◆ BLOCO DE TEXTO

——

Foto: Telma Monteiro Nota de Repúdio |
Nós, organizações da
sociedade civil, movimentos sociais, observadores independentes, que fomos
convidados para reunião da Associação
Pusuru dos indígenas Munduruku, realizada ao dia três de agosto de 2013, no
ginásio poliesportivo da cidade de Jacareacanga, sudoeste do Estado do Pará, vimos a público
relatar alguns acontecimentos que nos deixaram apreensivos e preocupados com a
forma como o poder público municipal vem tratando a população indígena (para
informações divulgadas no dia do evento, ver http://faor.org.br/?noticiaId=1291).

——

◆ DADOS BRUTOS

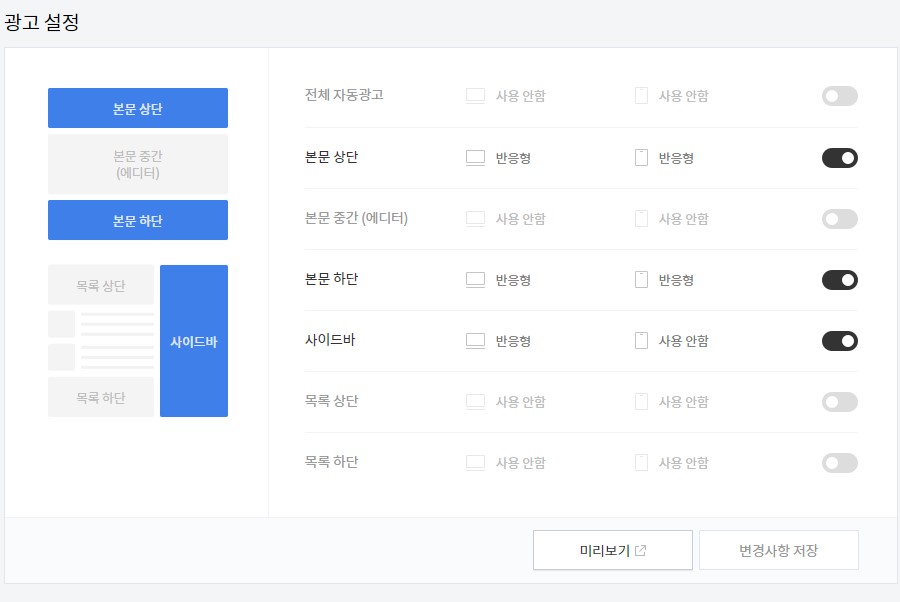The image size is (900, 602).
Task: Enable the 목록 하단 ad toggle
Action: click(x=840, y=462)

——

◆ INSTRUÇÕES DA TAREFA
Prossiga com a nota de repúdio sobre a reunião da Associação Pusuru em Jacareacanga, dando continuidade ao texto a partir do ponto em que ele se interrompe. O material apresentado não guarda relação alguma com a nota de repúdio.

◆ RESPOSTA
Do poder da polícia, do poder da prefeitura e do poder que nenhum dos
dois têm
Consideramos ostensiva e
desnecessária a presença de policiais do Grupo de Operações Tático, da Polícia
Militar do Estado do Pará, durante toda a reunião. A presença e as atitudes dos
policiais, portando fuzis e abordando as pessoas com perguntas, intimidando
tanto as lideranças indígenas como pessoas ligadas à sociedade civil organizada
ferem o direito de livre manifestação de opinião, crença e opção política
garantidos a grupos ou indivíduos conforme Artigo 5 da Constituição Federal,
sendo este um direito fundamental. Estas mesmas pessoas abordadas e intimidadas
tiveram, assim, seus direitos violados quando foram impedidas de registrar em vídeo ou fotografia a reunião,
para as quais foram convidadas. Pessoas podem se manifestar e não querer que
sua imagem seja veiculada. É um direito garantido pelo mesmo Artigo 5 da CF.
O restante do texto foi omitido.